What to work on → Look through the records below for the line with "JUNON TV (396, 2494)" and the line with "App monetization (766, 1523)", then return those lines and all lines between, exactly.

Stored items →
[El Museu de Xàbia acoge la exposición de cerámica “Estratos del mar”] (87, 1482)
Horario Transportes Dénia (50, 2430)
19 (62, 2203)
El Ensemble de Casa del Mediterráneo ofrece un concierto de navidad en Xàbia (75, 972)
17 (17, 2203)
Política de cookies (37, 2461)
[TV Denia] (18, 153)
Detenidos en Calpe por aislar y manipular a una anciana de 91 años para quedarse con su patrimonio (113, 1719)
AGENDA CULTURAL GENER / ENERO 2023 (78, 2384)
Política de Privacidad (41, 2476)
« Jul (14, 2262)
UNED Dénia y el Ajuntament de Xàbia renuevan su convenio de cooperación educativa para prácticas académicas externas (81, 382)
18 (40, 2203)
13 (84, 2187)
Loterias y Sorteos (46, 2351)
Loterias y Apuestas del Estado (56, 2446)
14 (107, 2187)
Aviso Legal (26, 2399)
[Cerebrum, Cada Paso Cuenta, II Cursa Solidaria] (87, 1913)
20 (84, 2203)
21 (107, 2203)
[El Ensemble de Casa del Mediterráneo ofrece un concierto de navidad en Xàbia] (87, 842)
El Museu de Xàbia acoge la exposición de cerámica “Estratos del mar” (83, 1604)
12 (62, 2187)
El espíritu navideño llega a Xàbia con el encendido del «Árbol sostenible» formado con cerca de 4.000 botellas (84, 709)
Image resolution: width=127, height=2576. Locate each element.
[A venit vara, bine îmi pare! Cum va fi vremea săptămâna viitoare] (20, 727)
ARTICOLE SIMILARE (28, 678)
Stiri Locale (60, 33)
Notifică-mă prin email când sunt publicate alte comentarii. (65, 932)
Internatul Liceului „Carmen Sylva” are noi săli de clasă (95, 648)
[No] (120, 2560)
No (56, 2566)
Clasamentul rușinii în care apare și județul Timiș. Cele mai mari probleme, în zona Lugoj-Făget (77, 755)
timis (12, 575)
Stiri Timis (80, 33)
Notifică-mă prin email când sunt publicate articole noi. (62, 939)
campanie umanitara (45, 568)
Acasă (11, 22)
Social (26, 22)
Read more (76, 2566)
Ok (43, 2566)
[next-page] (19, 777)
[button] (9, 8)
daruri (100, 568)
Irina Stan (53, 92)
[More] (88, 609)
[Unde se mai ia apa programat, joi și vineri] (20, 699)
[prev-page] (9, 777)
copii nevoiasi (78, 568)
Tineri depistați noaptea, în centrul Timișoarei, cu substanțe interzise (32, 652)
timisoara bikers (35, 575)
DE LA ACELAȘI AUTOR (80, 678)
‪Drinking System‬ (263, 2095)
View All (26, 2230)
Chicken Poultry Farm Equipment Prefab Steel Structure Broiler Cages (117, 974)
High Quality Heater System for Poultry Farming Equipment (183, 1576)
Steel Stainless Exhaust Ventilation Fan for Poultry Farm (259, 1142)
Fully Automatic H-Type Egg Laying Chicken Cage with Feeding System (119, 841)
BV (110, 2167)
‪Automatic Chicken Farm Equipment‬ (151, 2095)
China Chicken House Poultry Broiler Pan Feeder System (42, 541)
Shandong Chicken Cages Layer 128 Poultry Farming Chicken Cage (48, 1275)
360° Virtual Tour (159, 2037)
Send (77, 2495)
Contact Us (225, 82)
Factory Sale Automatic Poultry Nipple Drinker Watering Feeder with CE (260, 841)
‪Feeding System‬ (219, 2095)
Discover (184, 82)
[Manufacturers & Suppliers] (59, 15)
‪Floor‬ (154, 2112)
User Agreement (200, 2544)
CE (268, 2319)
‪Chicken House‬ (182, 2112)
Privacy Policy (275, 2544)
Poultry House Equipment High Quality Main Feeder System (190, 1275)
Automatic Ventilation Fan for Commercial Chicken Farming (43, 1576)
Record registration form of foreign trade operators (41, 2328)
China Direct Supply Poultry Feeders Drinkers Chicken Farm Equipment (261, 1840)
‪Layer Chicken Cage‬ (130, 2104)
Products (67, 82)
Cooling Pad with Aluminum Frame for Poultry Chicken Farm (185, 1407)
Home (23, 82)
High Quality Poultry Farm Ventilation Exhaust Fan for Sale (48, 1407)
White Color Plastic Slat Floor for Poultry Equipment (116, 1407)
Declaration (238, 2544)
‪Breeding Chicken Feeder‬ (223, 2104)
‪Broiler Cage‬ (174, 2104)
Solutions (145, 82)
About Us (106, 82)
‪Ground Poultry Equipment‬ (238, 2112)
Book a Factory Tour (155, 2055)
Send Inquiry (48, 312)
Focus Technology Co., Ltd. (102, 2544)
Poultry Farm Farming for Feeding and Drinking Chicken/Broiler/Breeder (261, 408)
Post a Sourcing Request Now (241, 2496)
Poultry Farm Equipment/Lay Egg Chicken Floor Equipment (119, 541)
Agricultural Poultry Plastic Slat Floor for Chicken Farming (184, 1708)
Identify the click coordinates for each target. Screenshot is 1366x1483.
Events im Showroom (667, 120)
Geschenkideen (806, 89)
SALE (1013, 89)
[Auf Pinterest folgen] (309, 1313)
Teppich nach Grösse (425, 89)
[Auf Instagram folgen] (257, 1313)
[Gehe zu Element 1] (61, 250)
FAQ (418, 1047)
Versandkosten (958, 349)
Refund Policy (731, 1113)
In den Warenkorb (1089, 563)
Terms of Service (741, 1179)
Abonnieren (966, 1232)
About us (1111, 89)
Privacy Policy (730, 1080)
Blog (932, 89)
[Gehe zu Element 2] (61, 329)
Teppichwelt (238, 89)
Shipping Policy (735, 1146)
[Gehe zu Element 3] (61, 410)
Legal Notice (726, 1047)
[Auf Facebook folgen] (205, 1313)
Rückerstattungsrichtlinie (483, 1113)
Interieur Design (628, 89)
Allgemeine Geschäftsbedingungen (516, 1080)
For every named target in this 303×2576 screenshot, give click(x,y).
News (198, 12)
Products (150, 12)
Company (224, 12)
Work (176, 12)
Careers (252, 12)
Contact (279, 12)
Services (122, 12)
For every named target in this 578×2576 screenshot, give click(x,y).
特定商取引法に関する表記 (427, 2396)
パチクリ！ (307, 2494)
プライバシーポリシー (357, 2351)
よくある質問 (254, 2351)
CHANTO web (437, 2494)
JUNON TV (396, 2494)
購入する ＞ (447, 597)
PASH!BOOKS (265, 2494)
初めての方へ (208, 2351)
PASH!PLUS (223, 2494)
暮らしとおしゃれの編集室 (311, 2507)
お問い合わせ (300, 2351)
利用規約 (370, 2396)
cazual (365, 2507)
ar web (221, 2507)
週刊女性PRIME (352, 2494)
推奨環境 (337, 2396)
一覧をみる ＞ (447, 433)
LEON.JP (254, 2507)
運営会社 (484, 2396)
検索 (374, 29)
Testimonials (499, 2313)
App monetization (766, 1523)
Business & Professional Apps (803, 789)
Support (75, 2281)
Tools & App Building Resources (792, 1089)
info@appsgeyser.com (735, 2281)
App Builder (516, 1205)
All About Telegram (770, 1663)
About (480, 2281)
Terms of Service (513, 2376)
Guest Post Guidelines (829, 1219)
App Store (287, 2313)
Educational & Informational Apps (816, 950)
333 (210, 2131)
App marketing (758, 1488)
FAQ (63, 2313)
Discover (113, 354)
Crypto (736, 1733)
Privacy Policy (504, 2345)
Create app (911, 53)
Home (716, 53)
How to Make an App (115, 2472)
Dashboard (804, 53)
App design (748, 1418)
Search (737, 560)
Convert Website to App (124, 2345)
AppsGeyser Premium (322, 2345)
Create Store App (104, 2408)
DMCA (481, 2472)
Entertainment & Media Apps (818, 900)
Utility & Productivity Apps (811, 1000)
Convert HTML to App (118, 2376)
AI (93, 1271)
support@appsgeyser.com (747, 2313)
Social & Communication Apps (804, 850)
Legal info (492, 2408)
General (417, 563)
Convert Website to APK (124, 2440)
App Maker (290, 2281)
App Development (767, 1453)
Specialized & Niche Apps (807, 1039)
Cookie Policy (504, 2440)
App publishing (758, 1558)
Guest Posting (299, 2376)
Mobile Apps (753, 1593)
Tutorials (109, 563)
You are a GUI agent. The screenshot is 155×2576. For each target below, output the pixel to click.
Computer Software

Completed task →
JUNON TV (396, 2494)
購入する ＞ (447, 597)
PASH!BOOKS (265, 2494)
初めての方へ (208, 2351)
PASH!PLUS (223, 2494)
暮らしとおしゃれの編集室 (311, 2507)
お問い合わせ (300, 2351)
利用規約 (370, 2396)
cazual (365, 2507)
ar web (221, 2507)
週刊女性PRIME (352, 2494)
推奨環境 (337, 2396)
一覧をみる ＞ (447, 433)
LEON.JP (254, 2507)
運営会社 (484, 2396)
検索 (374, 29)
Testimonials (499, 2313)
App monetization (766, 1523)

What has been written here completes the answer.